Give the lines of the entries below as a JSON list of strings, one string per line with blank lines omitted, from the line that contains "Toggle sort on Тяговооружённость column" up to and including the line that contains "point(743,18)".

* Start Records provided *

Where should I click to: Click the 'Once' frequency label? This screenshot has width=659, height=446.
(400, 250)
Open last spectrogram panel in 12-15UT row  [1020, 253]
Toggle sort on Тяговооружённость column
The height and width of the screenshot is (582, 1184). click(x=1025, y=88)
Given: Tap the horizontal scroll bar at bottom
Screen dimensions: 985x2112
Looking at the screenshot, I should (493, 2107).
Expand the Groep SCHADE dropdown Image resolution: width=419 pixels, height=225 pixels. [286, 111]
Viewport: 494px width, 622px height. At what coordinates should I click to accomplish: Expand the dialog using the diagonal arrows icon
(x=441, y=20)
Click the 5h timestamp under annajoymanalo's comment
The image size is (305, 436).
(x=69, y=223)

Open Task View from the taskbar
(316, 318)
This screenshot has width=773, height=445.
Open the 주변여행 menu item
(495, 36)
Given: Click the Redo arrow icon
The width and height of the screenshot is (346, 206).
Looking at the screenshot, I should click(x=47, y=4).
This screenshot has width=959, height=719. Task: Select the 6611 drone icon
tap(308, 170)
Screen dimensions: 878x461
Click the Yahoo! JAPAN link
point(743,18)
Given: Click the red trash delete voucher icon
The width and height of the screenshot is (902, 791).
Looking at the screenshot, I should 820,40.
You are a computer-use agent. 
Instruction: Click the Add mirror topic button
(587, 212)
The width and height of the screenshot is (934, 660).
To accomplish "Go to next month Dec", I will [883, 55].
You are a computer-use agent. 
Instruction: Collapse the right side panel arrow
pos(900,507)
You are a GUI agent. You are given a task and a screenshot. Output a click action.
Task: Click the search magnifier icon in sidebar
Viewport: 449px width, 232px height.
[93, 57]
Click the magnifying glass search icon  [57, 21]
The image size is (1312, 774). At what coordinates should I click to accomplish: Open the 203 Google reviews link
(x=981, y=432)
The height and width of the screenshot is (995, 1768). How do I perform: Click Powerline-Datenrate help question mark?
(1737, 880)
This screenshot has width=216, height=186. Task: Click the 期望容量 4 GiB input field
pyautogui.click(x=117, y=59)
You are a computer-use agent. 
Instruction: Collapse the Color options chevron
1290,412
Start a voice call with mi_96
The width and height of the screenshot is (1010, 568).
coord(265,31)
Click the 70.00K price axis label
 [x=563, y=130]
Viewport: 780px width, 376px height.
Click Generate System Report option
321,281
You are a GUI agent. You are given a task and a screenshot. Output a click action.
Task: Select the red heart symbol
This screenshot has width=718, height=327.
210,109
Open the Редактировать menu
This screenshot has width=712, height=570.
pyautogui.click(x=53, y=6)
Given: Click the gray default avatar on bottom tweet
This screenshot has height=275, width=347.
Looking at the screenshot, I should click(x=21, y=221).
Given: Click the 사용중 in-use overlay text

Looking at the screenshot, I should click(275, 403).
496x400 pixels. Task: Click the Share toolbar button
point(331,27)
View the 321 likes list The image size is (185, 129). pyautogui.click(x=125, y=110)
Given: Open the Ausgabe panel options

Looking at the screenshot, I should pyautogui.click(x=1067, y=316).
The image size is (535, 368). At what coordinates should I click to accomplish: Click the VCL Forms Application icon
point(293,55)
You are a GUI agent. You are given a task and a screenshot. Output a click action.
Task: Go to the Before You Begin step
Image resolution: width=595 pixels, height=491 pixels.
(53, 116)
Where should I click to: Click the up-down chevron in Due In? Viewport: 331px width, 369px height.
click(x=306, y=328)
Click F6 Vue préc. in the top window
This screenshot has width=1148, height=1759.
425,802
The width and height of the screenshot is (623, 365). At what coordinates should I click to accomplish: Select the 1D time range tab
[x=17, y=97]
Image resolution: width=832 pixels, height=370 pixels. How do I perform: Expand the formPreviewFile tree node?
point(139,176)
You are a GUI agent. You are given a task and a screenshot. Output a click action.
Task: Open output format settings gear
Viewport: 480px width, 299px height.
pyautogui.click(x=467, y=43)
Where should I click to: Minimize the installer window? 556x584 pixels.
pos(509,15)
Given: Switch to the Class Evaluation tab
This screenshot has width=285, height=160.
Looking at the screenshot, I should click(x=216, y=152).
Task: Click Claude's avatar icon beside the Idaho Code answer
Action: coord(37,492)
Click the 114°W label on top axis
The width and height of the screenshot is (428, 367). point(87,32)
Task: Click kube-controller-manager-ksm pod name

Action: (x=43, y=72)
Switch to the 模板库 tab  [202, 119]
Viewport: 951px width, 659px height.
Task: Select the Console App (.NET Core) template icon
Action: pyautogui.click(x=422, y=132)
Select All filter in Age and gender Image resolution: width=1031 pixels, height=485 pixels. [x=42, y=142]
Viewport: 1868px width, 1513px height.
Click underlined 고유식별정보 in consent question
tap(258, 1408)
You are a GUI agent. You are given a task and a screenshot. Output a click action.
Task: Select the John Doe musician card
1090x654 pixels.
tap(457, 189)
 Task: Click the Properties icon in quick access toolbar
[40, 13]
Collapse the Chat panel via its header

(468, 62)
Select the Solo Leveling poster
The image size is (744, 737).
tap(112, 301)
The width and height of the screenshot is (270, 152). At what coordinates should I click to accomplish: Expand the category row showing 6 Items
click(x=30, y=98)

* End Records provided *

◆ **Exercise result**
[
  "Toggle sort on Тяговооружённость column",
  "The height and width of the screenshot is (582, 1184). click(x=1025, y=88)",
  "Given: Tap the horizontal scroll bar at bottom",
  "Screen dimensions: 985x2112",
  "Looking at the screenshot, I should (493, 2107).",
  "Expand the Groep SCHADE dropdown Image resolution: width=419 pixels, height=225 pixels. [286, 111]",
  "Viewport: 494px width, 622px height. At what coordinates should I click to accomplish: Expand the dialog using the diagonal arrows icon",
  "(x=441, y=20)",
  "Click the 5h timestamp under annajoymanalo's comment",
  "The image size is (305, 436).",
  "(x=69, y=223)",
  "Open Task View from the taskbar",
  "(316, 318)",
  "This screenshot has width=773, height=445.",
  "Open the 주변여행 menu item",
  "(495, 36)",
  "Given: Click the Redo arrow icon",
  "The width and height of the screenshot is (346, 206).",
  "Looking at the screenshot, I should click(x=47, y=4).",
  "This screenshot has width=959, height=719. Task: Select the 6611 drone icon",
  "tap(308, 170)",
  "Screen dimensions: 878x461",
  "Click the Yahoo! JAPAN link",
  "point(743,18)"
]